- Born: Henry Albert Alcazar, KC 30 September 1860 Port of Spain, Trinidad
- Died: 13 July 1930 (aged 69) England
- Occupations: Barrister; politician;
- Years active: 1882–1930

= Henry Alcazar =

Trinidad and Tobago politician (1860–1930)

Sir Henry Albert Alcazar, KC (30 September 1860 – 13 July 1930) was a Trinidadian politician who served as the mayor of Port of Spain and a member of the Legislative Council of Trinidad and Tobago. A reformer, Alcazar campaigned for the inclusion of elected members in the Legislative Council. In the aftermath of the 1903 Water Riots, Alcazar successfully defended people charged with inciting a riot. In 1915, he was appointed to the Executive Committee which advised the Governor of Trinidad and Tobago, and was knighted in 1918.

== Early life and education ==

Alcazar was born in Port of Spain to an upper middle class, mixed-race family. He was the son of John Alcazar and Pauline ( Durand de Beauval). He was educated at St. Mary's College in Port of Spain, and the University of London. He was called to the bar at Gray's Inn in London in 1882, and returned to Trinidad and Tobago that year.

== Career ==
Alcazar worked as a barrister 1882 until his death in 1930. He was appointed Queen's Counsel (which became King's Counsel in 1901 upon the death of Queen Victoria on 22 January 1901) in 1897 at the age of 37. In the early part of the twentieth century, Alcazar had the largest private practice in the colony and represented both prominent companies and successfully defended the men who were charged with inciting the 1903 Water Riots.

== Political career ==

Alcazar served in public office as both a member of the Port of Spain Borough Council and as a member of the Legislative Council. During the 1880s and 1890s Alcazar was a leading figure in the Reform Movement, which campaigned for elected membership in the Legislative Council.

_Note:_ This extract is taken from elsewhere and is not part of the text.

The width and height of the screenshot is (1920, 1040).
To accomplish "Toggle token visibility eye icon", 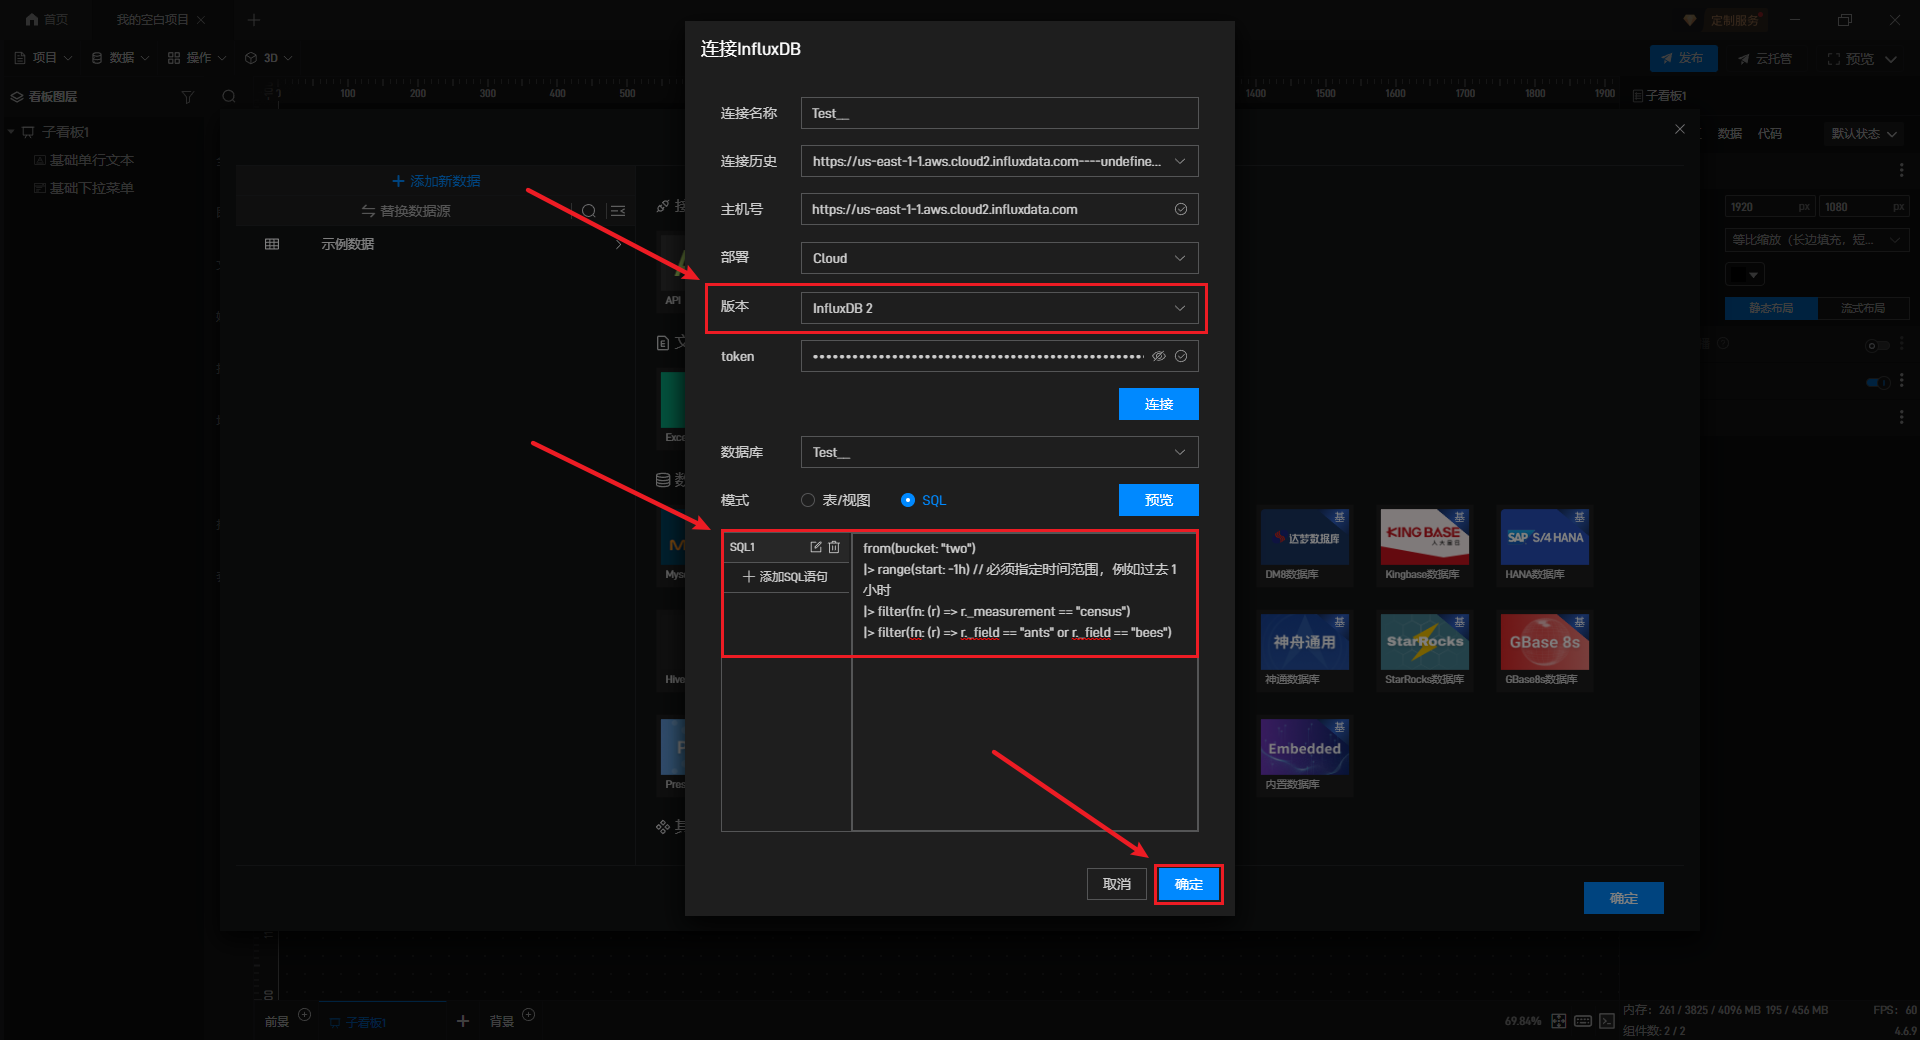I will click(1159, 356).
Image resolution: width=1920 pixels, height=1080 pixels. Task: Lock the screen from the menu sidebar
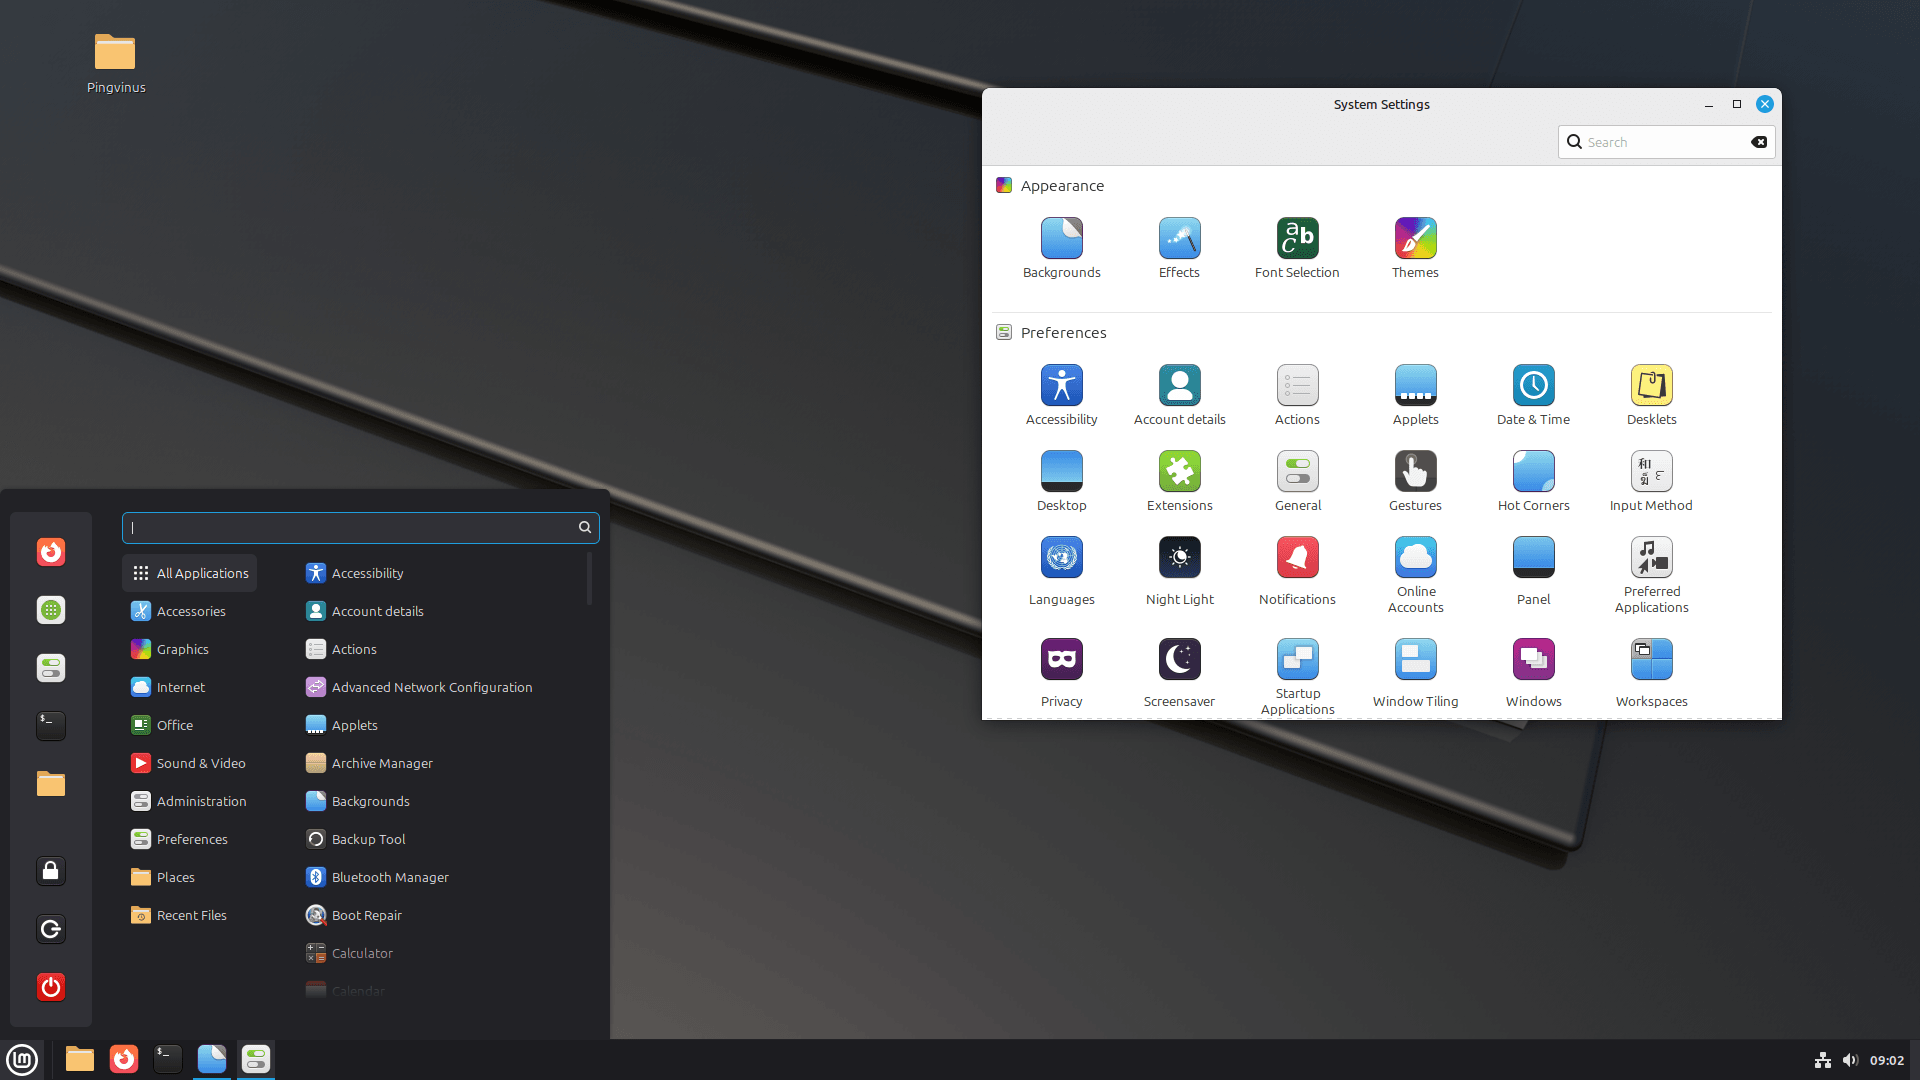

===Port of Spain Borough Council===

Alcazar was elected to the Port of Spain Borough Council and served as mayor from 1892 to 1894, and again from 1896 to 1898. In 1898-1899 the imperial government abolished the elected borough council and replaced it with a body that was nominated by the Governor.

===Legislative Council===

In 1894 Alcazar was appointed to the Legislative Council where he served as an unofficial member, the second non-white person to be appointed to the council. At the time, the council consisted of official members—salaried government employees who held a position on the council by virtue of their job — and unofficial members, who were private citizens appointed by the governor. Alcazar resigned from the council in protest in 1898 when the Port of Spain Borough Council was abolished, but was reappointed to the council in 1903. He remained a member of the council until his death in 1930.

As a member of the Legislative Council, Alcazar opposed the crown colony model of government and wanted locals to have more say in the government of the colony. He campaigned for the inclusion of elected members in the Legislative Council; he wanted Trinidad and Tobago to remain within the British Empire, but desired a status similar to what was enjoyed by people in the Dominions like Canada and Australia.

In March 1903, the Legislative Council debated a contentious new ordinance concerning water rates. As a member of the council, Alcazar opposed the government's attempt to prevent the public from entering the Council Chamber to witness the debate. His walk out of the chamber in protest triggered the 1903 Water Riots in which several people were killed by the police and military, and the Red House was burnt down. After the riots, Alcazar defended the people who were put on trial for inciting a riot; all of them were acquitted. He also represented the interests of the public during the subsequent Commission of Enquiry.

In 1915, Alcazar was appointed to the Executive Committee, which advised the Governor on policy and administration. In this capacity, he continued to work for in inclusion of elected members in the Legislative Council, a proposal which was finally adopted in 1924. Alcazar remained a member of the Executive Council until his death in 1930. He was knighted in 1918, an honour which was rarely bestowed to colonial subjects who were neither government officials nor judges.